═════ ESTRATTO DEL TESTO ═════
FASSONA PIEMONTESE: LA CARNE E LA CUCINA
La carne di questa razza di bovino è tenera e magra, contiene pochissimo colesterolo ed è estremamente rinomata. La tradizione vuole che sia dedicata a piatti della cucina langarola, come la carne cruda all’albese, marinata in succo di limone e olio d’oliva e arricchita con scaglie di grana o tartufo, il vitello tonnato, il bollito misto o il brasato al Barolo (o nella variante al Barbera), ma anche cruda come antipasto (battuto di Fassona). Scamone, girello, fesa e sottofesa sono i tagli ideali per la cottura lenta come gli arrosti o lo spezzatino, ma la carne di Fassone dà il meglio nelle preparazioni di grigliate e di barbecue se si impiegano le costate, i filetti e il controfiletto. Deliziosi anche gli hamburger, che ormai spopolano in tutt’Italia.
FASSONA PIEMONTESE: TANTE SIGLE, NESSUNA ISTITUZIONE ANCORA
L’Anaborapi è l’Associazione nazionale allevatori bovini di razza Piemontese e si occupa della selezione e del miglioramento genetico della specie. L’Italia è una delle nazioni con il disciplinare più restrittivo al mondo per quanto riguarda l’estrogenazione delle carni e la somministrazione farmaceutica. Vi sono più di 128mila sostanze vietate contro ad esempio le 6 vietate negli gli Stati Uniti. Attualmente è stata avanzata la richiesta per l’ottenimento del sigillo Igp alla Fassone Piemontese, che è allevata secondo i metodi tradizionali, a fieno e cereali ed è diventata di recente un presidio Slow Food, cui aderiscono un gruppo di allevatori organizzati nell’associazione La Granda, nata nel 1996.
FASSONA PIEMONTESE: L’ESPERIENZA DELLA “GRANDA”
Gli allevamenti della Granda sono tutti a conduzione familiare e in tutti è presente la linea vacca-vitello, ossia ogni capo dì bestiame nasce e viene allevato in azienda. Dall’associazione spiegano che la loro nuova idea di produzione è “attenta alla materia prima, alla salubrità ma anche al gusto stesso della carne, un attento disciplinare, una diversa sensibilità verso le problematiche legate al benessere animale e, soprattutto, la voglia di compiere un grande salto di qualità all’interno del mondo zootecnico-alimentare bisognoso di diversificazioni”.
FASSONA PIEMONTESE: T’AMO PIO BOVE
“Lontani dal patetico tentativo di intralciare il cammino e di competere con la grande distribuzione”, spiegano gli allevatori de La Granda “abbiamo voluto rivolgerci ad una fetta di mercato più attenta, quella che aveva l’esigenza di conoscere l’identità non solo di razza ma anche di modello produttivo della carne, prodotto indistinto da sempre. In parole povere, conoscere la provenienza ma, soprattutto, il tipo di alimentazione dell’animale. Il successo dell’ultimo anno ha premiato le scelte dell’associazione, segno tangibile che ‘l’altro’ consumatore esiste e che in generale anche per la carne si è disposti, come già per il vino e i formaggi, a documentarsi un po’ di più”.
═════ ESTRATTI DEI DATI ═════
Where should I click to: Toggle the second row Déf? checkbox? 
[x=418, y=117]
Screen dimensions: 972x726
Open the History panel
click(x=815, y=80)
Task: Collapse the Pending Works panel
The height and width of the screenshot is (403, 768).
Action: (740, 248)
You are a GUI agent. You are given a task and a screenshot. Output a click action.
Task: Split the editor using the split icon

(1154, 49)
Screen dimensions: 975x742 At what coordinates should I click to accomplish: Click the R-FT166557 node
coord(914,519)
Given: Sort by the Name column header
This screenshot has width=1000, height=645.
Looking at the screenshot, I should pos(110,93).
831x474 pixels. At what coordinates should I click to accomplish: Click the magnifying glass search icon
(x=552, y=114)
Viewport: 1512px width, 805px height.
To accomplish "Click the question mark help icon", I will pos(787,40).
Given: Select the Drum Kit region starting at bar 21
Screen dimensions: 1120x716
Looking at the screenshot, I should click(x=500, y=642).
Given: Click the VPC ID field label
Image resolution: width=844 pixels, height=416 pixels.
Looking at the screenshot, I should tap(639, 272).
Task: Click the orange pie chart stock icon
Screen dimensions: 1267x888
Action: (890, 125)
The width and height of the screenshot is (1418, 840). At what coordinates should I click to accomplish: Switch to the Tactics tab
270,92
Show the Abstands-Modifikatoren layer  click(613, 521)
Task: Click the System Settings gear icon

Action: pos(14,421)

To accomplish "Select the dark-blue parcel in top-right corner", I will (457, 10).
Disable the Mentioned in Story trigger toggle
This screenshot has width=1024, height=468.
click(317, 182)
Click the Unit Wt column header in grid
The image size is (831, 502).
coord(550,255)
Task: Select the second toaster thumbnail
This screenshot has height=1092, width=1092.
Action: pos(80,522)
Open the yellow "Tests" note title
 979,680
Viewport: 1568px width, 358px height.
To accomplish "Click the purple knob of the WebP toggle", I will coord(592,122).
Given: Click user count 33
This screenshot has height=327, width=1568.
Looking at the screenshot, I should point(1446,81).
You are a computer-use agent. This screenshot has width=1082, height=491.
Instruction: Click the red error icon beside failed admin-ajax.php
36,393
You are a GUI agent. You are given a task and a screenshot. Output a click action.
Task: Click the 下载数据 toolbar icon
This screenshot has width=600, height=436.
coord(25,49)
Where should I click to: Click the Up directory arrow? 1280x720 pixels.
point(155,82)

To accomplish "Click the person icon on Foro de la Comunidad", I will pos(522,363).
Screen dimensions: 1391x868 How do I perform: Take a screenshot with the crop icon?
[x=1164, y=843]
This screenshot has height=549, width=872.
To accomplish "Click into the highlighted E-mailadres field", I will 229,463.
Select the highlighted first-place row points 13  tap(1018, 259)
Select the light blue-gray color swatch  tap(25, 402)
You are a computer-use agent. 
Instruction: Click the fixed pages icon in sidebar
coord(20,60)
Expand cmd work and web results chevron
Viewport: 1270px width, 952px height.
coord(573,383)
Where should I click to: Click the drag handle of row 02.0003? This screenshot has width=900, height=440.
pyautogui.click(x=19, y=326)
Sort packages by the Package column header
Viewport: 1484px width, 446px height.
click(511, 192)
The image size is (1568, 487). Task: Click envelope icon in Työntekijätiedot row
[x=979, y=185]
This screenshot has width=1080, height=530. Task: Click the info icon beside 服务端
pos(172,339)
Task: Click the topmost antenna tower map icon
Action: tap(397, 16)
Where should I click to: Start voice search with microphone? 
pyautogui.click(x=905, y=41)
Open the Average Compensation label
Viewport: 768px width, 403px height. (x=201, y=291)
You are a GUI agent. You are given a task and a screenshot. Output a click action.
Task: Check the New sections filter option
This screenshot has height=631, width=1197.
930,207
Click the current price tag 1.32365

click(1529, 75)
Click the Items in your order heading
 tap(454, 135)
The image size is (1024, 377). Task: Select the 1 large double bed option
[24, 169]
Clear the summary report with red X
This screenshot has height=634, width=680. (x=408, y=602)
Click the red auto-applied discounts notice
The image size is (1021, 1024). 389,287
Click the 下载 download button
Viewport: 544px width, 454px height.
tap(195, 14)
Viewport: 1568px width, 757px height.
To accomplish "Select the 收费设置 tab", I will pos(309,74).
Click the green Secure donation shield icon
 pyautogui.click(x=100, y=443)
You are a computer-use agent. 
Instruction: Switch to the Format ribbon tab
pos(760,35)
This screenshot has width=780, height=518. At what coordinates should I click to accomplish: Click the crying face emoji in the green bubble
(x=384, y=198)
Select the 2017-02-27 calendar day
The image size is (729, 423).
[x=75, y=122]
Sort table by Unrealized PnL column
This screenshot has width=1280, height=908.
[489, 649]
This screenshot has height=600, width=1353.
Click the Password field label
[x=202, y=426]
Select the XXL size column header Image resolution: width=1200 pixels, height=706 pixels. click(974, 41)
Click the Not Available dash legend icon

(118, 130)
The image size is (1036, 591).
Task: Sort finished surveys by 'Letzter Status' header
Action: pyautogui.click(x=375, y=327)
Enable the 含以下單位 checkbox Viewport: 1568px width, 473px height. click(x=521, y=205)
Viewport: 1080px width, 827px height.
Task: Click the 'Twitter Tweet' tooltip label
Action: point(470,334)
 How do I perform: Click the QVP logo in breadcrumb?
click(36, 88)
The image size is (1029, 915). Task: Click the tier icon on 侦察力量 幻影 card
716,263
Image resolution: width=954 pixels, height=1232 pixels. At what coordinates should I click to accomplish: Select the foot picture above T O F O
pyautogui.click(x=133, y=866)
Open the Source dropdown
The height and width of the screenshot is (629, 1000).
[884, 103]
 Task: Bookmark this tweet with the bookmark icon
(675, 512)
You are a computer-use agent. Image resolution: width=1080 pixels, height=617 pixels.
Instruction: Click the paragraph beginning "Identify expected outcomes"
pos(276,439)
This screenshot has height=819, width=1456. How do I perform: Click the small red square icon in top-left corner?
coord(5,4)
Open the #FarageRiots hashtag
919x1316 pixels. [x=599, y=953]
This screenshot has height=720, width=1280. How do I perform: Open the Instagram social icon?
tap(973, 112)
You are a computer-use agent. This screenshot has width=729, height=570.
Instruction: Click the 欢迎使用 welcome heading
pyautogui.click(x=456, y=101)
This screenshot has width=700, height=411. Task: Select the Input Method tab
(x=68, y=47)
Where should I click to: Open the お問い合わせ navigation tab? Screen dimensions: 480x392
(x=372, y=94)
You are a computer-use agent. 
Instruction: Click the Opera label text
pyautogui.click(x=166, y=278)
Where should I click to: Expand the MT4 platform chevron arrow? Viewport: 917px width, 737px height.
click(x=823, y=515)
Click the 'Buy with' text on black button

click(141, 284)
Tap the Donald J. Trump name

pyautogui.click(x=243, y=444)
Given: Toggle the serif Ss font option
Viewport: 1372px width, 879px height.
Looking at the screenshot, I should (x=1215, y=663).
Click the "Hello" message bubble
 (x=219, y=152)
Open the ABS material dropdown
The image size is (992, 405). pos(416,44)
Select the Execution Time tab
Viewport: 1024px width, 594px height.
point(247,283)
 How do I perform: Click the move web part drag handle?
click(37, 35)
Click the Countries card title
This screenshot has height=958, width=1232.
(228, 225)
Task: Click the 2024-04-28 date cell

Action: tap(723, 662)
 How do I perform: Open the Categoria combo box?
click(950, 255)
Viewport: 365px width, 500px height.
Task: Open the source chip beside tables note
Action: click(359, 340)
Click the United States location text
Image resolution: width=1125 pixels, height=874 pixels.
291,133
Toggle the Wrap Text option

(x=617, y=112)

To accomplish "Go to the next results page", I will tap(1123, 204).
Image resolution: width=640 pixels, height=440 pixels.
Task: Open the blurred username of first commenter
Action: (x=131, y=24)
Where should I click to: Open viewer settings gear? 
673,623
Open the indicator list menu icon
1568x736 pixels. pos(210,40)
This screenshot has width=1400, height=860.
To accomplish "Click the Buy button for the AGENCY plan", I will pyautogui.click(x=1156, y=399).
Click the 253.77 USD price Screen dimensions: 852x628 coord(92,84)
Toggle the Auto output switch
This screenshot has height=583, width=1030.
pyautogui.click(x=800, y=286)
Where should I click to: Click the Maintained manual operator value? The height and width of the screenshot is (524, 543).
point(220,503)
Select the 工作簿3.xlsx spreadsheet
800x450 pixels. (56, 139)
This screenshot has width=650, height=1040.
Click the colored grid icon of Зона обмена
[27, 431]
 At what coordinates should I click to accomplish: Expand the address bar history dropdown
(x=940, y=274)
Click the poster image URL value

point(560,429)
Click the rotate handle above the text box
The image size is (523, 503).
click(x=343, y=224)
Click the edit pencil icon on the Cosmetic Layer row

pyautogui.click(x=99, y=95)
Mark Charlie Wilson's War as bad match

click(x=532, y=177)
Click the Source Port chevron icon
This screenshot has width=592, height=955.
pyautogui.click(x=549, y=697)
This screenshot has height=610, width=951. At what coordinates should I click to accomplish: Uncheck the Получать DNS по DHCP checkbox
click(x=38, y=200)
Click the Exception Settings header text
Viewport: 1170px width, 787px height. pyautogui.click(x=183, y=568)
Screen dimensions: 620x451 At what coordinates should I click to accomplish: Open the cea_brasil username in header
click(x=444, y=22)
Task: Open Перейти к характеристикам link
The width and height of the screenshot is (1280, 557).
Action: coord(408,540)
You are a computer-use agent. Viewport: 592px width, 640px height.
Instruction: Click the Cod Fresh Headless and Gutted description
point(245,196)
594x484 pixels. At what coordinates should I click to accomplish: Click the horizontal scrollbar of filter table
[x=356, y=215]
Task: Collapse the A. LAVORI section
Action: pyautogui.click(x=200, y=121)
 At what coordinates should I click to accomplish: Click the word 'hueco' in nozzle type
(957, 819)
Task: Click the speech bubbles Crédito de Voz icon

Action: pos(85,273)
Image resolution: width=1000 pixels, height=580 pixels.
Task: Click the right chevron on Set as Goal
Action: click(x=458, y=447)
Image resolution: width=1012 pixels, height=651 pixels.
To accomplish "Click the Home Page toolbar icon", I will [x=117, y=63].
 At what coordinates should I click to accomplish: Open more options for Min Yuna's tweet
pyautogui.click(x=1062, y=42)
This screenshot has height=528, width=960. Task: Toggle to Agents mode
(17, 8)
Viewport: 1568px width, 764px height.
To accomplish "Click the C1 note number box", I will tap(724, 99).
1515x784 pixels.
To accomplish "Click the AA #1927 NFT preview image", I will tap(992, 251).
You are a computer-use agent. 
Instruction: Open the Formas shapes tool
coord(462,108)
═════
**CONSEGNA**:
Rispondi alle domande seguenti sul testo dedicato alla Fassona piemontese.
1. Quali tagli sono indicati come ideali per la cottura lenta?
2. Quante sostanze risultano vietate negli Stati Uniti secondo il testo?
3. In che anno è nata l'associazione La Granda?

**SPAZIO RISPOSTA**:
1. Scamone, girello, fesa e sottofesa.
2. 6.
3. Nel 1996.